FIGURE 2. Cell proliferation and neuroprotection of a secretory phospholipase A2, A2-EPTX-NSm1a in differentiated SH-SY5Y cell lines. (A) Cytotoxicity of H2O2 on differentiated SH-SY5Y cells. (B) Cell proliferation of A2-EPTXNSm1a was evaluated at different times of incubation. (C) Neuroprotection assay of A2-EPTX-NSm1a. (D) Phase contrast of differentiated SH-SY5Y in the different groups - untreated (control), H2O2 only (oxidative group), pre-treatment of 0.977 µg/ml A2-EPTX-NSm1a followed by H2O2 and 0.977 µg/ml A2-EPTX-NSm1a only after 24 h of incubation time. Scale bar = 200 μM.

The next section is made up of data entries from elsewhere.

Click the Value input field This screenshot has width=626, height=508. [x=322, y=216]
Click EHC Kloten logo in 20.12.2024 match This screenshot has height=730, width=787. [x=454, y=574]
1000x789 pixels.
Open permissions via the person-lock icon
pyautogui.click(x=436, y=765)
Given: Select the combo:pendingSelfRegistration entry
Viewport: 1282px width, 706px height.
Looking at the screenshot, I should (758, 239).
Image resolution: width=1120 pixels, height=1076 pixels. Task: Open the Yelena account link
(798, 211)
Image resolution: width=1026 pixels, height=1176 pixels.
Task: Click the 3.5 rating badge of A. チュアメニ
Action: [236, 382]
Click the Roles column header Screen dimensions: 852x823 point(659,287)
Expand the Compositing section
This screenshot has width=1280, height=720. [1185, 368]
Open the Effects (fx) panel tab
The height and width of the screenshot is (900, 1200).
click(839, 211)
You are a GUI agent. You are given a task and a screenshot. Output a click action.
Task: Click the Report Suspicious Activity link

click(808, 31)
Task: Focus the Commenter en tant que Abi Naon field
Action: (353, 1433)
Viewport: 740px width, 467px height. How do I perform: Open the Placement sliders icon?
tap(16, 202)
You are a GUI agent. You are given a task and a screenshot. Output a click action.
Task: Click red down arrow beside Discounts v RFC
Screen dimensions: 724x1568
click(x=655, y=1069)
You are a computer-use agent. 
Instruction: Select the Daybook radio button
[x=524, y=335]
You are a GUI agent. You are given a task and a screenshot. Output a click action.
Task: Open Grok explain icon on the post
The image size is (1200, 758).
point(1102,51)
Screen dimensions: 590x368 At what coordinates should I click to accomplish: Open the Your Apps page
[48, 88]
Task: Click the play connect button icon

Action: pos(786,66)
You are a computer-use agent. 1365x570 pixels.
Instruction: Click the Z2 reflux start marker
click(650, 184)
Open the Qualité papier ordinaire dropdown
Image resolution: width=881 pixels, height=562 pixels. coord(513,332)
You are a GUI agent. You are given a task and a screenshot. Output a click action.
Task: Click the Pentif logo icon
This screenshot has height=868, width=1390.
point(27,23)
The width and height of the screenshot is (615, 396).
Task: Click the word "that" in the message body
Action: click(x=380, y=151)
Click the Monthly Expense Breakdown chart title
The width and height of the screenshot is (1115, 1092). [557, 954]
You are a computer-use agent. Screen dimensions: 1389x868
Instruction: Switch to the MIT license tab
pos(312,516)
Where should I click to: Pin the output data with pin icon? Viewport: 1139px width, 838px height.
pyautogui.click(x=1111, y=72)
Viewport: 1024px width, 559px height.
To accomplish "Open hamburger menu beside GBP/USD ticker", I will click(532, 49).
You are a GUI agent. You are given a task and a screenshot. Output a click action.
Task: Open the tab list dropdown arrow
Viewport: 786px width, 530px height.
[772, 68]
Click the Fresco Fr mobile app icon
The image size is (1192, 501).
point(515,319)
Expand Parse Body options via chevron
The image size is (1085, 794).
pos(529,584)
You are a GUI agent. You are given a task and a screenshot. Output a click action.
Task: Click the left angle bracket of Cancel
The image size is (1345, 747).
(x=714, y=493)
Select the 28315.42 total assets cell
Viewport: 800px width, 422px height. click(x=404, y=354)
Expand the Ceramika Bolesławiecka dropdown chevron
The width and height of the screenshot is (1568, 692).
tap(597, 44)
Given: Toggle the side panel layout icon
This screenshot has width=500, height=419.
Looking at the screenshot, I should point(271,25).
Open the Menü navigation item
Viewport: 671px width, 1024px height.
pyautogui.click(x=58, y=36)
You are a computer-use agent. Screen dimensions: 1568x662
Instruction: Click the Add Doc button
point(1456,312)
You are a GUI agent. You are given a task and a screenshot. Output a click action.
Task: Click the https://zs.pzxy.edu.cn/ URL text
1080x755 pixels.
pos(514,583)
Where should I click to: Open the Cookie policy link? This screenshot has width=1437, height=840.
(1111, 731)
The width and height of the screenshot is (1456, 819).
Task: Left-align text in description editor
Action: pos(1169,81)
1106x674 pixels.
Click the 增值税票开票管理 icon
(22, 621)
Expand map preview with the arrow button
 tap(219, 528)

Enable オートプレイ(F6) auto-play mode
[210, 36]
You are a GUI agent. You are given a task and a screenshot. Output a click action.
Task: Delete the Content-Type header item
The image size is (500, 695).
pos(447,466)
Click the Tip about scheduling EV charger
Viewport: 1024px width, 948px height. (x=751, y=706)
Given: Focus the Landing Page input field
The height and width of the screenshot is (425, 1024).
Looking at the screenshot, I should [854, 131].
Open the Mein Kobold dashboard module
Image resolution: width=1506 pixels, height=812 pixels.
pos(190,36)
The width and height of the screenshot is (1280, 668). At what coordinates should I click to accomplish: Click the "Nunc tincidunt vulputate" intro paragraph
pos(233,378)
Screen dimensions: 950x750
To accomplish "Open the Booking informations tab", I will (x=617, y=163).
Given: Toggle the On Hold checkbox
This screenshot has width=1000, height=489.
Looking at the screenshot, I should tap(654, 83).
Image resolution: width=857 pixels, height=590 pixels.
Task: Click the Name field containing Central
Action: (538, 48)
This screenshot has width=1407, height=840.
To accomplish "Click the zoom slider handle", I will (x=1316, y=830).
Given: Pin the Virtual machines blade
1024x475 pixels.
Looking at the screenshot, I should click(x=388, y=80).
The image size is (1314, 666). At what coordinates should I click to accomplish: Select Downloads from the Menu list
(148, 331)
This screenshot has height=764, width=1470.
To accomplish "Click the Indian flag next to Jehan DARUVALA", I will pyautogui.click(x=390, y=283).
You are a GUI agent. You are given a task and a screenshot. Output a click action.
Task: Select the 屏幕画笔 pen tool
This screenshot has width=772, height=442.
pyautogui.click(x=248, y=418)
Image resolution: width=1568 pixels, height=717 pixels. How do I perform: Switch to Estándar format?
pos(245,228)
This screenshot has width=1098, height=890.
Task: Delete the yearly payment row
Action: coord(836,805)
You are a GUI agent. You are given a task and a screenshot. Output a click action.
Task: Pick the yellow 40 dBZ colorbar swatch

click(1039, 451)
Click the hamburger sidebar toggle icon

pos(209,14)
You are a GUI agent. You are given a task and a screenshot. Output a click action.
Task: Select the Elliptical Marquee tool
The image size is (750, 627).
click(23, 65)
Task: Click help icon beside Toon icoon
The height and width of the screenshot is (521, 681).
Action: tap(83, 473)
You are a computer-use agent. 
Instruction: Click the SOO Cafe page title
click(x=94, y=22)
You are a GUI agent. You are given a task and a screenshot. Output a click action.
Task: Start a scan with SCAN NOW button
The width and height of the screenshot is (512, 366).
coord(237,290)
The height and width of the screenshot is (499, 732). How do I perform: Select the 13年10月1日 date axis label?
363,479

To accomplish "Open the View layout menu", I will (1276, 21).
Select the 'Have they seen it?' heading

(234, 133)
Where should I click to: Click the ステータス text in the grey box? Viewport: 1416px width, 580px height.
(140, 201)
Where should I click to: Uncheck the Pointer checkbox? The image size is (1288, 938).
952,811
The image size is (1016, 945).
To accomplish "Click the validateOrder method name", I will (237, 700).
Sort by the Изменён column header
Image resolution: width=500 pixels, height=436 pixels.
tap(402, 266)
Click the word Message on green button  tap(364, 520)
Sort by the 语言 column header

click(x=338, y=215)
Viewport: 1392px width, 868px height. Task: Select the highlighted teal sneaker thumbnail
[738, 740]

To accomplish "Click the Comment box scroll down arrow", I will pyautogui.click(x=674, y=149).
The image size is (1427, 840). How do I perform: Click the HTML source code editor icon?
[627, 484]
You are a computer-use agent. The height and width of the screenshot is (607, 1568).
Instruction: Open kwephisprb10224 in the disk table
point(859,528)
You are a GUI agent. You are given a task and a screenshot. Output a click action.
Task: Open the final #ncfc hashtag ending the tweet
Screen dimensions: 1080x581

A2-EPTX-NSm1a reduced caspases activities
The apoptosis activity of A2-EPTX-NSm1a was assessed on the level of caspase-3 and caspase-8 activity in the cells (Figure 3). H2O2 significantly increased the caspase-3 level and caspase-8 (Figures 3A,B) compared with the control group. Pre-treatment using A2-EPTX-NSm1a or A2-EPTX-NSm1a alone reduced caspase-3 level (Figure 3A). Caspase-8 level was slightly increased in the treatment of H2O2 but pre-treatment of A2-EPTX-NSm1a and A2-EPTX-NSm1a alone did not cause a significant increase in the caspase-8 activity level compared to the control (Figure 3B).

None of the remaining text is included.